Será un placer burgués, pero ahora que finalmente estoy de vuelta en México recuerdo que, más temprano que tarde, lo que extraño son mis libros.
Cuando irrumpe la pandemia – ya serán dos años – vuelvo a Quito y me sucede de vuelta: extraño los libros que quedaron en una caja en México, guardados, esperándome. Un extrañamiento que viene dado por partida doble: las ganas de leerlos, desde luego, pero también una cuestión relacionada con el tacto, y con la sensación de tenerlos entre las manos; el rozar del dedo índice en la esquina de una página, el rasgueo suave de las uñas en sus tapas, acariciando lentamente las arrugas que han coleccionado con el tiempo.
Bolaño hablaba de un fetichismo respecto de los libros que robaba cuando tenía mi edad. Hablaba de libros que él ya sabe que no leerá jamás y era, no obstante, el presentimiento de su cercanía lo que él añoraba; un deseo que no siempre era un deseo de lectura como en realidad una apetencia física del tacto. Yo no sé si los extraño necesariamente de ese modo.
Y sin embargo, es posible que las cosas hayan quedado para mí tan tablas y tan mano a mano en Quito que ahora, salvo unos pocos rostros y unas pocas calles, la única añoranza que me une a la ciudad donde nací es la pequeña biblioteca, que desde hace mucho ha sido lo primero a lo que me despierto diariamente, y lo último que veo antes de dormir. Si muriera el día de mañana, podría jactarme –ya sea con San Pedro o con Caronte- de haber cumplido el sueño: he vivido en una biblioteca.
En esta evocación confieso además una sonrisa. Tengo presente la imagen de estar sentado en el piso de mi habitación con un libro entre las manos, y con mi perro dormitando leve al lado mío. Alguien me dijo hace unos meses que cuando los perros duermen sueñan que nadan. Más concretamente: alguien me dijo hace unos meses que por lo general cuando los perros duermen, sueñan que están nadando. No ha de ser el caso de mi perro variopinto -reflexiono-, porque cuando conoció el mar le tuvo un pánico terrible. He atribuido ese terror a que, en la espuma de la orilla del mar sobre la arena negra, debe haber prefigurado la silueta de un animal vivo; una serpiente blanca, innúmera, unitaria. No le gustó el mar, pero dormía plácido a mi lado sobre la baldosa fría. Es posible que de vez en cuando, en el perruno sueño de su noche, hayamos estado leyendo el mismo libro.
Que lo que extrañe sea la biblioteca dirá mucho del clivaje – uno rumeado lenta y largamente como un tango doloroso- que padecí mientras estuve lejos de México. Un no saber realmente si es que estuve allá o estaba acá.

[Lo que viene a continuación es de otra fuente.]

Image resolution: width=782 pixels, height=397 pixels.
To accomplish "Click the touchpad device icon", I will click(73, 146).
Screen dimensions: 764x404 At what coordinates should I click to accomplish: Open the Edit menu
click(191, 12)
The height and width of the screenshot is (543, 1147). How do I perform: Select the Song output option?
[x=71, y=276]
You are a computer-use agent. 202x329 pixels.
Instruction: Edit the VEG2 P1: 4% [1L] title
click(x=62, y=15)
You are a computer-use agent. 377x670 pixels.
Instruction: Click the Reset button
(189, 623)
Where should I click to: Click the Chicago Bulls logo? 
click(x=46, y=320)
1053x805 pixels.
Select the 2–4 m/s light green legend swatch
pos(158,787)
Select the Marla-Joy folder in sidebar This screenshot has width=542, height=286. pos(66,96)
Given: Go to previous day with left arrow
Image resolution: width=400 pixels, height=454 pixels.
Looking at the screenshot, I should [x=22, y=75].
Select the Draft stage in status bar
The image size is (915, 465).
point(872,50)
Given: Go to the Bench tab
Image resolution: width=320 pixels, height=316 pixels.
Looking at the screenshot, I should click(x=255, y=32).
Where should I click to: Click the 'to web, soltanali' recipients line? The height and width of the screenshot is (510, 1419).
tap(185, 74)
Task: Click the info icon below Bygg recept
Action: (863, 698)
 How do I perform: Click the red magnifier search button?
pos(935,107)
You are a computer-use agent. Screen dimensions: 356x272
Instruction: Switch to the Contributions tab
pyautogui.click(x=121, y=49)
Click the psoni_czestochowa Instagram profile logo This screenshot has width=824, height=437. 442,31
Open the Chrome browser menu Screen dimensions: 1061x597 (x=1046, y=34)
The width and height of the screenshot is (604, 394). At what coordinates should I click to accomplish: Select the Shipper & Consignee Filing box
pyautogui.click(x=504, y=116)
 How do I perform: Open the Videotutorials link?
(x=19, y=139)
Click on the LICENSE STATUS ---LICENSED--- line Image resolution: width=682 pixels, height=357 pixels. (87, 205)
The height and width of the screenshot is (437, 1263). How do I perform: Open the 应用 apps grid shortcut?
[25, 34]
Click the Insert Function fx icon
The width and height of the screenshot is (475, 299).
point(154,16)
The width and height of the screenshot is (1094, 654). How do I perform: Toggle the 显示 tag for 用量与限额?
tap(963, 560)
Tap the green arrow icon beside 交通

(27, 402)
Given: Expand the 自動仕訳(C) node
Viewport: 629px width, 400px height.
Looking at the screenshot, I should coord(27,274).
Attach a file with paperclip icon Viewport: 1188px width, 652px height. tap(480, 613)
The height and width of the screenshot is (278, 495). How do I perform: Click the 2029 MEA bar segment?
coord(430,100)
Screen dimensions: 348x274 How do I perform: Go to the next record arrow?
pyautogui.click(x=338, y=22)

Fue tantas veces más lo uno que lo otro, tantas veces de decirme ¡no!, si estoy aquí ha de ser por algo y no me queda sino vivir intensamente, experimentar las sensaciones y todo ese largo etcétera.
Pero también fue tantas veces el anhelo de estar por fin de vuelta en México; no tanto en un deseo fulminante de hacer las maletas y largarme como por la naturalidad de una respiración que en Quito me hizo falta, una carencia que en ocasiones me condujo hacia la asfixia. Una asfixia que era hija del vacío. Una asfixia mía y enemiga. Una asfixia vuelta yo. Y fue tantas veces el anhelo… Tantas veces el afán por respirar.
Será un placer burgués, y qué flojera, pero más que nada extraño la cercanía de la pequeña biblioteca. A pesar de haber llenado mis maletas con los libros que he estimado imprescindibles, lo que más siento hoy respecto de la ciudad que dejé atrás, y que va más allá que una ocasional urgencia de lectura de esos libros, es la desesperada certeza de ya no tenerlos frente, a la proximidad del tacto de los dedos. Tal vez Bolaño, parcialmente, tenía la razón.
En uno de sus pasajes más hermosos, Hemingway nos dice que no hay por qué medir la vida en edades bíblicas; dos días son más que suficientes para haberla vivido bien.
Me pregunto, entonces, si es que estuve en Quito, o si es que acaso nunca dejé de estar en México. Me pregunto cuánta vida y cuántas vidas caben en un año y medio. Y solamente ahora, que me he ido o que me he vuelto, puedo entender algo que se antoja demasiado obvio: en realidad no estuve nunca allá ni acá. O estuve en ambos lados a la vez, lo cual es decir la misma cosa. Me atrevería, por lo pronto, a decir que hemos quedado mano a mano la ciudad y yo. Y, si es que cabe, con los años advendrá el perdón.